DTTD: Digital-Twin Tracking Dataset Official Repository


This repository is the implementation code of the paper "Digital-Twin Tracking Dataset (DTTD): A Time-of-Flight 3D Object Tracking Dataset for High-Quality AR Applications".

In this work we create a novel RGB-D dataset, Digital-Twin Tracking Dataset (DTTD), to enable further research of the digital-twin tracking problem in pursuit of a Digital Twin solution. In our dataset, we select two time-of-flight (ToF) depth sensors, Microsoft Azure Kinect and Apple iPhone 12 Pro, to record 100 scenes each of 16 common purchasable objects, each frame annotated with a per-pixel semantic segmentation and ground truth object poses. We also provide source code in this repository as references to data generation and annotation pipeline in our paper.

Dataset File Structure

├── train_data_list.txt
├── test_data_list.txt
├── classes.txt
├── cameras
│   └── iphone14pro_camera1 (to be released...)
├── data
│   ├── scene_1
│   │   └── data
│   │   │   ├── 00001_color.jpg
│   │   │   ├── 00001_depth.png
│   │   │   ├── 00001_label_debug.png
│   │   │   ├── 00001_label.png
│   │   │   ├── 00001_meta.json
│   │   │   └── ...
|   |   └── scene_meta.yaml
│   ├── scene_2
│   │   └── data
|   |   └── scene_meta.yaml
|   ...
└── objects
    ├── apple
    │   ├── apple.mtl
    │   ├── apple.obj
    │   ├── front.xyz
    │   ├── points.xyz
    │   ├── textured_0_etZloZLC.jpg
    │   ├── textured_0_norm_etZloZLC.jpg
    │   ├── textured_0_occl_etZloZLC.jpg
    │   ├── textured_0_roughness_etZloZLC.jpg
    │   └── textured.obj.mtl
    ├── black_expo_marker
    ├── blue_expo_marker
    ├── cereal_box_modified
    ├── cheezit_box_modified
    ├── chicken_can_modified
    ├── clam_can_modified
    ├── hammer_modified
    ├── itoen_green_tea
    ├── mac_cheese_modified
    ├── mustard_modified
    ├── pear
    ├── pink_expo_marker
    ├── pocky_pink_modified
    ├── pocky_red_modified
    ├── pocky_white_modified
    ├── pop_tarts_modified
    ├── spam_modified
    ├── tomato_can_modified
    └── tuna_can_modified


Before running our data generation and annotation pipeline, you can activate a conda environment where Python Version >= 3.7:

conda create --name [YOUR ENVIR NAME] python = [PYTHON VERSION]
conda activate [YOUR ENVIR NAME]

then install all necessary packages:

pip install -r requirements.txt

Code Structure

Dataset Structure

Final dataset output:

What you Need to Collect your own Data

  1. OptiTrack Motion Capture system with Motive tracking software
    • This doesn't have to be running on the same computer as the other sensors. We will export the tracked poses to a CSV file.
    • Create a rigid body to track a camera's OptiTrack markers, give the rigid body the same name that is passed into tools/capture_data.py
  2. Microsoft Azure Kinect
  3. iPhone 14 pro
    • Please build the project in iphone_app/ in XCode and install on the mobile device.
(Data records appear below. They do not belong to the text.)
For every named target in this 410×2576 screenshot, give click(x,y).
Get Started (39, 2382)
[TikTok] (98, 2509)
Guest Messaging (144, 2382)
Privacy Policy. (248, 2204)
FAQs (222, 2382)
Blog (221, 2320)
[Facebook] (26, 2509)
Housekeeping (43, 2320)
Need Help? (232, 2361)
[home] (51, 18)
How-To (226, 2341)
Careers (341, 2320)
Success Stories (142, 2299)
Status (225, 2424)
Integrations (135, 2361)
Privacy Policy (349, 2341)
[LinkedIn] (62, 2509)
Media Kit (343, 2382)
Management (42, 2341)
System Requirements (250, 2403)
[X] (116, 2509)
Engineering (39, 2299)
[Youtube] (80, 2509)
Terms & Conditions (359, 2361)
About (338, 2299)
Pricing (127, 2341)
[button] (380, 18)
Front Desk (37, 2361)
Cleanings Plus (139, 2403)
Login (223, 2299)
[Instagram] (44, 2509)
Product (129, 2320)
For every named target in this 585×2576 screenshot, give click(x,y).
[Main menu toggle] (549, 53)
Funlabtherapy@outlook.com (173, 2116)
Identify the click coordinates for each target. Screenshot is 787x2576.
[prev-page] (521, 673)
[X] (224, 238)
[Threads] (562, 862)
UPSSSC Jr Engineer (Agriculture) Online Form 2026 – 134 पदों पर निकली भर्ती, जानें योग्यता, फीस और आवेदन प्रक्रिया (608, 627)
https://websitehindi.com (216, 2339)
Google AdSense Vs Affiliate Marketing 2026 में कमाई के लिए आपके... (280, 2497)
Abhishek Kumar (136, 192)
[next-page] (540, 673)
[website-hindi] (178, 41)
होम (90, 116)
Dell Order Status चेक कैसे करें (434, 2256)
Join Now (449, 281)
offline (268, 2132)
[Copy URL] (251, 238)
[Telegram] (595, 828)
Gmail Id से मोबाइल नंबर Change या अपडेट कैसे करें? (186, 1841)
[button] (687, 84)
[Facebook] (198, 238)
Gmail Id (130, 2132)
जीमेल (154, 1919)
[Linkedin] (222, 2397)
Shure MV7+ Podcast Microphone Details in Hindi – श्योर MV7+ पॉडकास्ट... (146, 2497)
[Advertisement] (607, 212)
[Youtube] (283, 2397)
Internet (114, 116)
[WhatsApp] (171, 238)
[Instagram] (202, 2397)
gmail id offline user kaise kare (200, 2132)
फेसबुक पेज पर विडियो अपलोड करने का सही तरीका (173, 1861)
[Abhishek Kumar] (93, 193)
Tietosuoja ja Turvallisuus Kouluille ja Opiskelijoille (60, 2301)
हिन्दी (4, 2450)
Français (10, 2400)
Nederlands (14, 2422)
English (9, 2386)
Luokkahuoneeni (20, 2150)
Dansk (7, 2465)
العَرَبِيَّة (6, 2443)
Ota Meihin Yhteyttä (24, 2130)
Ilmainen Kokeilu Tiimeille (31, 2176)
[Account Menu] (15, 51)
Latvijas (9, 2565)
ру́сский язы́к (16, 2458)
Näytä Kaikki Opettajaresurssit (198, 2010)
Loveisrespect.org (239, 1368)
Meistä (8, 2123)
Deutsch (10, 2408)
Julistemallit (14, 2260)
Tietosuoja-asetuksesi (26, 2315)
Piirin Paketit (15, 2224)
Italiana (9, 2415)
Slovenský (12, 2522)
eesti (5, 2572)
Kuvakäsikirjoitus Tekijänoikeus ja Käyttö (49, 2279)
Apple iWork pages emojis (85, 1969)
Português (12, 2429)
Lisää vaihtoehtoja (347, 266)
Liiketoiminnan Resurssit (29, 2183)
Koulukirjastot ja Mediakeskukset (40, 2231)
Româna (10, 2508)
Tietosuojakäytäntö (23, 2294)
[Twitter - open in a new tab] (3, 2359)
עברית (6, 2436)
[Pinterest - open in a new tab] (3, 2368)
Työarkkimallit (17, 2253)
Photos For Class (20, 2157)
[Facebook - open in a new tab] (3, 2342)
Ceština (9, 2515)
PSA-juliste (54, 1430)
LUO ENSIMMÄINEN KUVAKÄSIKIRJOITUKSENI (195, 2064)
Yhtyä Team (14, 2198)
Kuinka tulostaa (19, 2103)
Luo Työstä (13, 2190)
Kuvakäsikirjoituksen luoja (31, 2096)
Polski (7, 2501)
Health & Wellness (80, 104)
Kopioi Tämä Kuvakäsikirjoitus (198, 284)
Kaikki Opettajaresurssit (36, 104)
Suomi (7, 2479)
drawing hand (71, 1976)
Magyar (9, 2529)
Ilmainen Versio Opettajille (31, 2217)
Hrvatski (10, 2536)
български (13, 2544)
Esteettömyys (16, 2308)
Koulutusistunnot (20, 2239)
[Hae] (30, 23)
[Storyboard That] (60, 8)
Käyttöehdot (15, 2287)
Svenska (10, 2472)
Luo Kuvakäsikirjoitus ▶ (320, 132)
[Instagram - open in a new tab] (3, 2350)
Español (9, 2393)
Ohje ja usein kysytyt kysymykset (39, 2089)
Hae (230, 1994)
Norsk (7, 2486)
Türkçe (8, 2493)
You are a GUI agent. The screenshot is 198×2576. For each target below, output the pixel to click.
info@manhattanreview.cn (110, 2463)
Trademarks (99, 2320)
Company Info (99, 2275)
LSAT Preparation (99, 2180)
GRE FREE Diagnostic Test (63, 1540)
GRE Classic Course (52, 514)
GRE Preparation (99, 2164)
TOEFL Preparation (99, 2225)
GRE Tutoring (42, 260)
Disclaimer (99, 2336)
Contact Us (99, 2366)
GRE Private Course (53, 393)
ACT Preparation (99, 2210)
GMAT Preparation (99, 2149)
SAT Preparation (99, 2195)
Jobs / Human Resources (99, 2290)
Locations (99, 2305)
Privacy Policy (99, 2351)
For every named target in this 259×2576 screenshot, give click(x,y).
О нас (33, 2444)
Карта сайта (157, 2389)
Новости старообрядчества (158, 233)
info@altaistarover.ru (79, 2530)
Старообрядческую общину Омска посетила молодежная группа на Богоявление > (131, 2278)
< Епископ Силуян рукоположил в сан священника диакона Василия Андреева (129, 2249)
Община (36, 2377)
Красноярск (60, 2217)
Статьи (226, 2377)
iphone Data Collection Pipeline

Configuration & Setup

  1. Place ARUCO marker somewhere visible.
  2. Put 5 markers on the body of the iPhone, create ridge body named iPhone14Pro_camera in the OptiTrack software.

Caculate Extrinsic Process (Re-caculate the extrinsic on the start of collection day)

Data Collection Step

  1. Place markers on the corners of the aruco marker, in the order from down-left, down-right, up-right, up-left. We use this to compute the (aruco -> opti) transform.
  2. Place marker positions into calculate_extrinsic/aruco_corners.yaml, labeled under keys: quad1, quad2, quad3, and quad4.
  3. Start the OptiTrack recording.
  4. Synchronization Phase
    1. Press start calibration on iphone to begin recording data.
    2. Observe the ARUCO marker in the scene and move the camera in different trajectories to build synchronization data (back and forth 2 to 3 times, slowly).
    3. Press stop calibration when finished.
  5. Data Capturing Phase
    1. Press start collection to begin recording data.
    2. Observe the ARUCO marker while moving around the marker. (Perform 90-180 revolution around the marker, one way.)
    3. Press stop collection when finished.
  6. Stop OptiTrack recording.
  7. Export OptiTrack recording to a CSV file with 60Hz report rate.
  8. Move tracking CSV file to /extrinsics_scenes/<scene name>/camera_poses/camera_poses.csv.
  9. Export the app_data to /extrinsics_scenes/<scene name>/iphone_data.
  10. Move the timestamps.csv to /extrinsics_scenes/<scene name>.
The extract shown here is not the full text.